Over the past many months he had been greatly exercised over the grievous fall in ethical standards, even among some of the best known brands in the Indian media. He was particularly concerned about the graded “packages” being sold by media houses for electoral coverage with different price tags to favour a candidate or damn his or her opponent. He took me with him to Indore, his home town, some time back to attend and address a seminar and public meeting called to discuss this matter by the Madhya Pradesh Union of Journalists. He had done his homework and was armed with clippings and other hard evidence of such malpractice. Returning to Delhi, he got me to join him in filing a complaint with the Press Council of India, which is currently seized of the matter. One of his last public assignments in Delhi was a seminar to discuss and denounce this most undemocratic practice.

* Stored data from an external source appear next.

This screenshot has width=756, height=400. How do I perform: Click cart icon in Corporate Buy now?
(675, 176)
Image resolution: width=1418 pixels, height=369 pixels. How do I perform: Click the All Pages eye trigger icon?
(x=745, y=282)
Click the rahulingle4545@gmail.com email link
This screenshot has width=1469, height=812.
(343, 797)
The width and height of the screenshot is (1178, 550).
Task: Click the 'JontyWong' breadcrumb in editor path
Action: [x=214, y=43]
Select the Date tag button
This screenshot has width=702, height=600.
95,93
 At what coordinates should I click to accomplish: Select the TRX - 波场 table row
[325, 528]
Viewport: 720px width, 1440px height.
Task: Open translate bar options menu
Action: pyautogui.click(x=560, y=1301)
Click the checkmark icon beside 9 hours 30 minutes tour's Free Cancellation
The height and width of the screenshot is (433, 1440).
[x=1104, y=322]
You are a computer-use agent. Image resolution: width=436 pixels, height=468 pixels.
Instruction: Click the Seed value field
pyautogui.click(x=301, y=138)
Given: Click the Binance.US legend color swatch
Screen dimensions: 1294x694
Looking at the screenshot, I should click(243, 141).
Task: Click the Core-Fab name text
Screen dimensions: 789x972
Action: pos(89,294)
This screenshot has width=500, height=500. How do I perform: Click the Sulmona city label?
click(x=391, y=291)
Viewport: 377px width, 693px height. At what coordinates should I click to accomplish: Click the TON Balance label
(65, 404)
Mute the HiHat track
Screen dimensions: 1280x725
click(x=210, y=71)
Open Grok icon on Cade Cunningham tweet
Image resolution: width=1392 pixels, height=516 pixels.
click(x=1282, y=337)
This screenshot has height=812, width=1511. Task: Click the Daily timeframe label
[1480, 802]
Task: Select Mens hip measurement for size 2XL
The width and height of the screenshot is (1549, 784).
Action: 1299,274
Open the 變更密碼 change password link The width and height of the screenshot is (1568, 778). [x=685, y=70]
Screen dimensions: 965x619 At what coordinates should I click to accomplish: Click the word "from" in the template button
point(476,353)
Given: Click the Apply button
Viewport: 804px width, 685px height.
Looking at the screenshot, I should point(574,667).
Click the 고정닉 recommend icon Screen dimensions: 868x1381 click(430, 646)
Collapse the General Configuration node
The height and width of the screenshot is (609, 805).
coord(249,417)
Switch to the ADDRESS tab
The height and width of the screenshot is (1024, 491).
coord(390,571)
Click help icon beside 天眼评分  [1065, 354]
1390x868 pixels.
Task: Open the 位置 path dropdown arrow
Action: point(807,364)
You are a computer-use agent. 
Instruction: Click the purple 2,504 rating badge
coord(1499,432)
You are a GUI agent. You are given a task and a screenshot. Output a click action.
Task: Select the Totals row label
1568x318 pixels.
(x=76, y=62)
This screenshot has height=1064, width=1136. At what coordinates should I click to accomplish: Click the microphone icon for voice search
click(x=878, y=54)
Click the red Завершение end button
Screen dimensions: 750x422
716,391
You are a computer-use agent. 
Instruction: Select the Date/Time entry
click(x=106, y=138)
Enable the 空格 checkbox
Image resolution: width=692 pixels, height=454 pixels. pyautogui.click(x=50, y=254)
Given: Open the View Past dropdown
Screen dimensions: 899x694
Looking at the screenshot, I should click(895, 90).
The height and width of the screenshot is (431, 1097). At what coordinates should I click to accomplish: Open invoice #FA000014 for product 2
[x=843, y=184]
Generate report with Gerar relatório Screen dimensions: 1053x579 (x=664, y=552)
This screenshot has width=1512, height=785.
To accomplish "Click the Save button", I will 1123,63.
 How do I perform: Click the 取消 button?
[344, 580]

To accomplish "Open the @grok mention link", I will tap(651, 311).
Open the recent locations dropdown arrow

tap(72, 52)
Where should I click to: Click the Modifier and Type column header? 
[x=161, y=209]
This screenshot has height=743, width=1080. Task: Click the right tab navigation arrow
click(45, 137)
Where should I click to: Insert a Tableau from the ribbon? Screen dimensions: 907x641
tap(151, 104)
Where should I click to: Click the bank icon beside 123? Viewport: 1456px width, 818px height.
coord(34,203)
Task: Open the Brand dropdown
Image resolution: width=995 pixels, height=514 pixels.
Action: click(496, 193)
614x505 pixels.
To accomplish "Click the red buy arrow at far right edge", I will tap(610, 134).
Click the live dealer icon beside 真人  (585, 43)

I first met Prabhash in Delhi at the time of the JP movement. He was with the Gandhi Peace Foundation and edited the Hindi version of Everyman’s, a journal devoted to advocating Jayaprakash’s views and sponsored by Ramnath Goenka. This journal campaigned for JP’s movement for purity in public life. RNG, a man of strong likes and dislikes, took to Prabhash and brought him to The Indian Express, charging him with the task of conceptualising and launching Jansatta, the Hindi paper he had long wished to establish in Delhi. Jansatta gained a devoted readership and considerable prestige under Joshi’s editorship.
Prior to that we had been colleagues in The Express and Prabhash served in Chandigarh and Ahmedabad as also in Delhi and remained a confidante of RNG. He was passionate about cricket and wrote about it with panache. Sadly, He was taken ill at home after watching the India-Australia match last night and was rushed to hospital.
Though he gave up editorship of Jansatta after some years, he continued to write for it and was something of a guru, not merely among his devoted colleagues but for the larger media fraternity. Immaculately dressed in a starched dhoti and kurta, he had a wide and varied circle of friends and professional contacts with whom he kept in touch, often inviting them home for a splendid vegetarian meal cooked by his wife, Usha, with his children around. It was a happy and close knit family.
Prabhash Joshi will be missed — and remembered — for his friendship, his values and his perseverance in ploughing a furrow that not too many have followed.